Friday, November 30, 2007 Espejo: Losing a winning war By Edwin G. Espejo Southern Comfort
WITH major scandals hitting the Arroyo administration from all angles, one would wonder why it has remained strongly entrenched in power.
From the Jose Pidal account, the "Hello Garci" tapes, the NBN deal, the alleged Palace bribe, political killings and many more, the Arroyo administration is not wanting of issues that lesser governments would have collapsed in less than a minute.
But there she is, still at the helm of government and is threatening to finish her term in 2010.
Make no mistake about it; Arroyo is in a survival mode. She can no longer govern without compromising and arm-twisting allies that owe her government debts of gratitude.
President Gloria Macapagal Arroyo had to accommodate and offer cash gifts to allies in the House of Representatives to ward off any attempt to remove her from office through constitutional means. Her administration has even initiated and supported sham impeachment complaints over the last two years, making a mockery of the Constitution.
She has stacked up her government with retired officers in the military establishment that has so far helped prevent the collapse of her government.
For once, the Arroyo government has learned the lesson of the Estrada administration, which was impeached by Congress but was booted out from power by popular uprising and withdrawal of military support.
If anything, the opposition is also to be blamed, in the same breadth as the Arroyo administration, for the malaise the Filipino people are suffering now.
By continuing to cling on to former president Joseph Estrada as central figure of the opposition, those oppose to the Arroyo administration are alienating anti-GMA forces that are averse to having a convicted president once again become a powerful political force.
Estrada himself should realize that his historical redemption may lie in the realization that his vain attempt to make a political comeback through his proxies will not drive the Arroyo administration away from power before 2010.

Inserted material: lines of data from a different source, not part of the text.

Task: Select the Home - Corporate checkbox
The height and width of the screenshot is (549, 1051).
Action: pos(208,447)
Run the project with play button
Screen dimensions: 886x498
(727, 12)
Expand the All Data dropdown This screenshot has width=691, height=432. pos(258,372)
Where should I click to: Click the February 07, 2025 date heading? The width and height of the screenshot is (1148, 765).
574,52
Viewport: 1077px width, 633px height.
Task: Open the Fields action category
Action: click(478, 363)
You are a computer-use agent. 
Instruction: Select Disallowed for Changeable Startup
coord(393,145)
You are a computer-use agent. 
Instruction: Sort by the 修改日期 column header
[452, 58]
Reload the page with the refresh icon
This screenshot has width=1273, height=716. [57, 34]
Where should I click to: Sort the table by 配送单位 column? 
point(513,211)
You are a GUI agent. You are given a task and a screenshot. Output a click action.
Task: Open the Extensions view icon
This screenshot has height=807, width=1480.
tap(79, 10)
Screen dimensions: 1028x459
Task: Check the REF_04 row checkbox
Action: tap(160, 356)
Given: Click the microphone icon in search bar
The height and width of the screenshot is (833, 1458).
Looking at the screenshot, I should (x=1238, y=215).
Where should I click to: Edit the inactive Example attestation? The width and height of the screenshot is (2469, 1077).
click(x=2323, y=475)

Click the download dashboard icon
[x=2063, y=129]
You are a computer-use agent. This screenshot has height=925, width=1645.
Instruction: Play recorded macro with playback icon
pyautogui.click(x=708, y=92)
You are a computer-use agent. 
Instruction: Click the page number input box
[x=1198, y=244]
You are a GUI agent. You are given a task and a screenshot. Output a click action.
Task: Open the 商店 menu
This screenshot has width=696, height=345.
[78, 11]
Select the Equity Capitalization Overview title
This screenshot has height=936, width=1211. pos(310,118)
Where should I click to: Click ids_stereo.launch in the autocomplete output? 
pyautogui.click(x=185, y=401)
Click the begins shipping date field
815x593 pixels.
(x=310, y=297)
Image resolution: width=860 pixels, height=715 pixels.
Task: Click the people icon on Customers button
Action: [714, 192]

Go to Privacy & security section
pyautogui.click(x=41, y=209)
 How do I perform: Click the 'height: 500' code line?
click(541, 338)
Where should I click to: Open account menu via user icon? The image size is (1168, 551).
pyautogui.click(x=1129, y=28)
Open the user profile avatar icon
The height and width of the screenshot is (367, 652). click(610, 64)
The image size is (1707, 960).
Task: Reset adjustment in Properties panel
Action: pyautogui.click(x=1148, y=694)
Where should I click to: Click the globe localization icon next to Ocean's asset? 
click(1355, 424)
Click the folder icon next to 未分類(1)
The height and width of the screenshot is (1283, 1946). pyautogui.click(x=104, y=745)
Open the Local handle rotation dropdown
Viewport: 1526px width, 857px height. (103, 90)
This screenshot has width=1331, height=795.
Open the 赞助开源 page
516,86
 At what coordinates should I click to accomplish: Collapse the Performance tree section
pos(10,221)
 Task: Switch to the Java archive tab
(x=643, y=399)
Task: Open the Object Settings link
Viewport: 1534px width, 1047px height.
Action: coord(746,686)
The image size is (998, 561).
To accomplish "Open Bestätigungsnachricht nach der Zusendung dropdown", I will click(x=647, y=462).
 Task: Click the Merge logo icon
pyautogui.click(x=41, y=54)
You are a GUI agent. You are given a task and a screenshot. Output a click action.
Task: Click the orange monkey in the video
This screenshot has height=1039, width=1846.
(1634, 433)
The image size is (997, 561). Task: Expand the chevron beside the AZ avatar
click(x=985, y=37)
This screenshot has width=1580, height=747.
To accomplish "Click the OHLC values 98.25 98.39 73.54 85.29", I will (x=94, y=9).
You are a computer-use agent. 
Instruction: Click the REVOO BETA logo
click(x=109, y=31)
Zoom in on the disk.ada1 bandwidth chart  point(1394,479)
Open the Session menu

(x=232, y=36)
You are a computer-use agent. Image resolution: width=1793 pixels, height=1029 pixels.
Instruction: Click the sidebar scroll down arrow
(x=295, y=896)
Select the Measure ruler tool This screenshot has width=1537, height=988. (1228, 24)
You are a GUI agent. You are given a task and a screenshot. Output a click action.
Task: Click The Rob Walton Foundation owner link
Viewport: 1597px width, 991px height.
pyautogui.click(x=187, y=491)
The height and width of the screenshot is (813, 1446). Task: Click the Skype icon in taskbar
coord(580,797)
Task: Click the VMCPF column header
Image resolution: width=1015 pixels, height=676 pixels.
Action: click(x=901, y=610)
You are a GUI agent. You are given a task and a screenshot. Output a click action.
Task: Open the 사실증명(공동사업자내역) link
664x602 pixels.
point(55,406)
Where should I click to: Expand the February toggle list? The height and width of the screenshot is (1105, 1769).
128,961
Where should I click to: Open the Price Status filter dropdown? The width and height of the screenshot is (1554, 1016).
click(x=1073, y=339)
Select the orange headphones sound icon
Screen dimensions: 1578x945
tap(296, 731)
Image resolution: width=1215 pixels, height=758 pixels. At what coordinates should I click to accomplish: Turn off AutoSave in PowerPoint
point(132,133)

The political Left, once a potent and leading force in the protest movement, has been marginalized. Its leaders reduced to ineffectiveness in Congress.
Instead of providing the muscle and political line in the anti-Arroyo administration, the aboveground left has been limited to sharing tables with the elite political opposition.
The economic and political crises are providing the opposition forces fertile ground for mobilizing the Filipino people against the Arroyo administration and a chance to alter the course of Philippine history. But, sadly, they are losing them by default in their bid to grab power in 2010.